Vatican spokesman Federico Lombardi on Monday said the peace mission to Syria will will take place “as soon as possible” but may be delayed by recent events.
Several prelates, including New York Cardinal Timothy Dolan, were set to leave for Syria later this week, but Lombardi said recent fighting in Damascu and unrest in Beirut has to be taken into account.
Fierce fighting erupted on the outskirts of Damascus on Monday when troops tried to storm a rebel-controlled town, the Syrian Observatory for Human Rights reported.
Beirut meanwhile has been engulfed in violence since the murder on Friday of a top police official which was blamed on Syria.
“We of course must take into account the events of recent days,” the spokesman said.
It is a matter “of responding effectively to the proposed goals of solidarity, peace and reconciliation despite the very serious events that have taken place recently in the region,” he added.
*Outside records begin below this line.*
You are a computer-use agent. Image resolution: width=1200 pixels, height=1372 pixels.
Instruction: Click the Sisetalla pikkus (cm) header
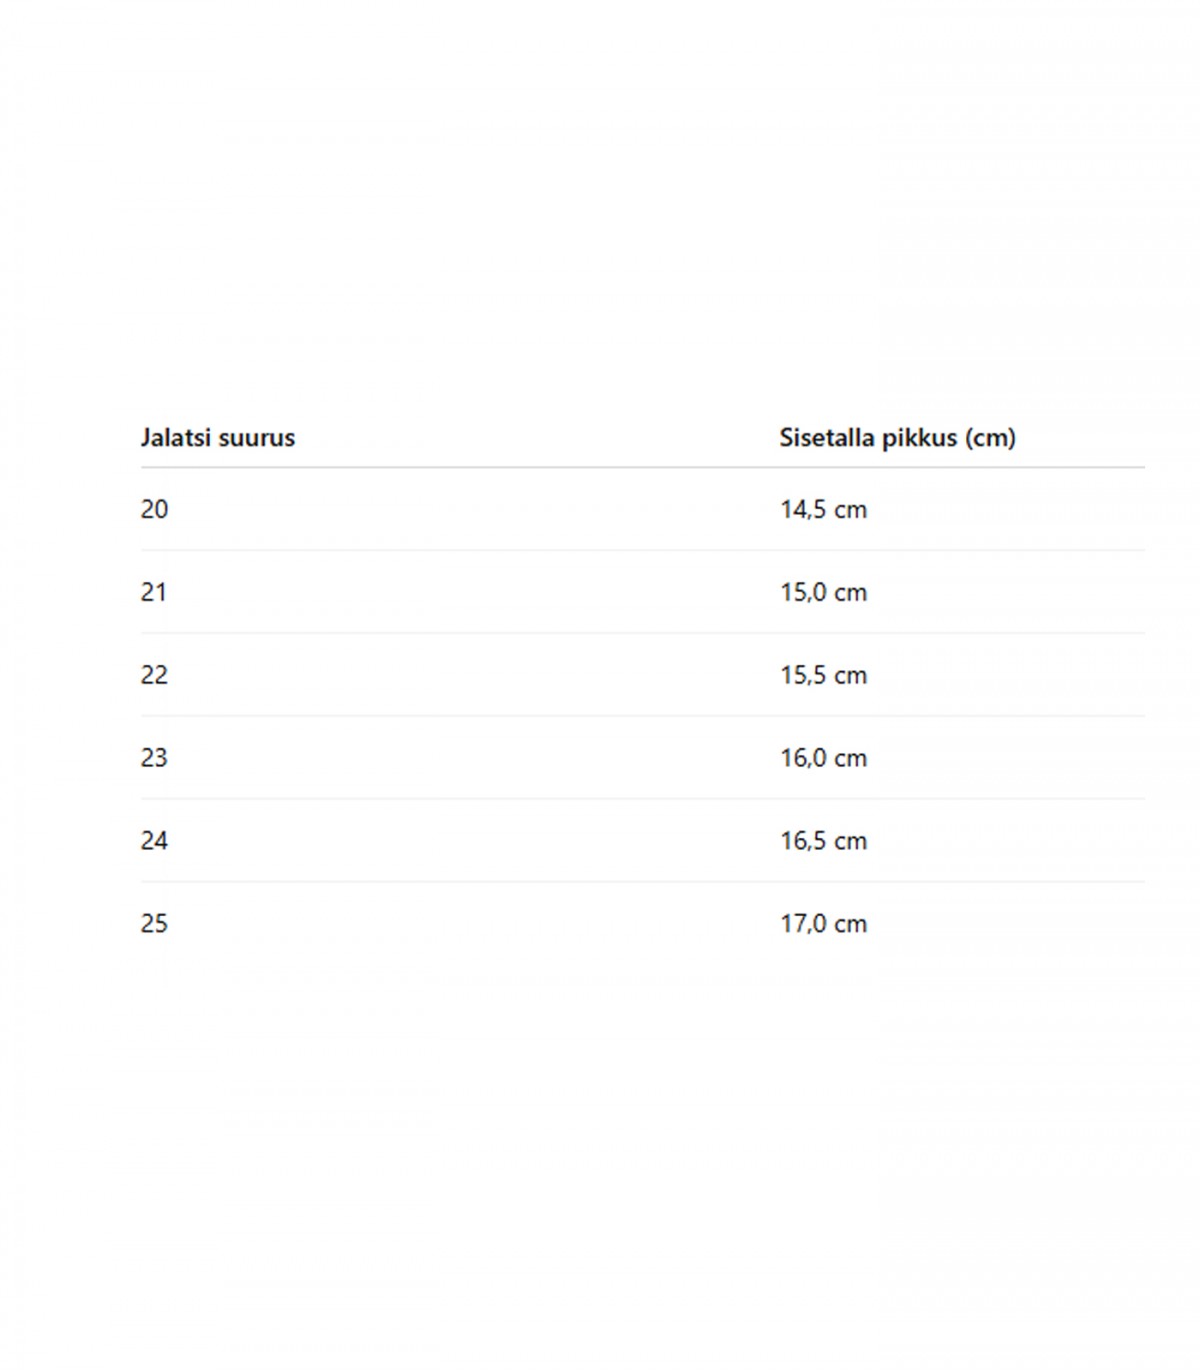[897, 438]
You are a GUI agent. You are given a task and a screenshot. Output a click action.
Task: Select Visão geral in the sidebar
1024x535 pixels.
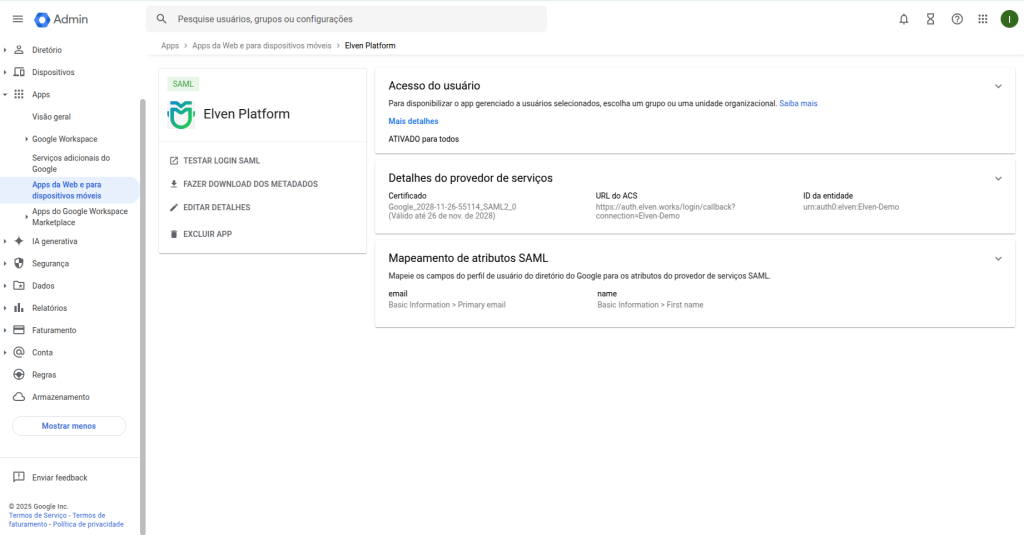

Vatican Secretary of State Tarcisio Bertone announced the plan to send a peace mission to Syria last week.
The delegation will be made up of Cardinal Jean-Louis Tauran, head of the Pontifical Council for Inter-Religious Dialogue, and representatives from Colombia, the Democratic Republic of Congo and Vietnam.
Religion News Service, meanwhile, reported that the peace mission is expected to try to rekindle fledgling attempts to find a political solution to Syria’s civil war.
But the Catholic delegation must balance condemnation of Bashar al-Assad’s brutal crackdown on rebels with the fears of an Islamist takeover, the news agency reported.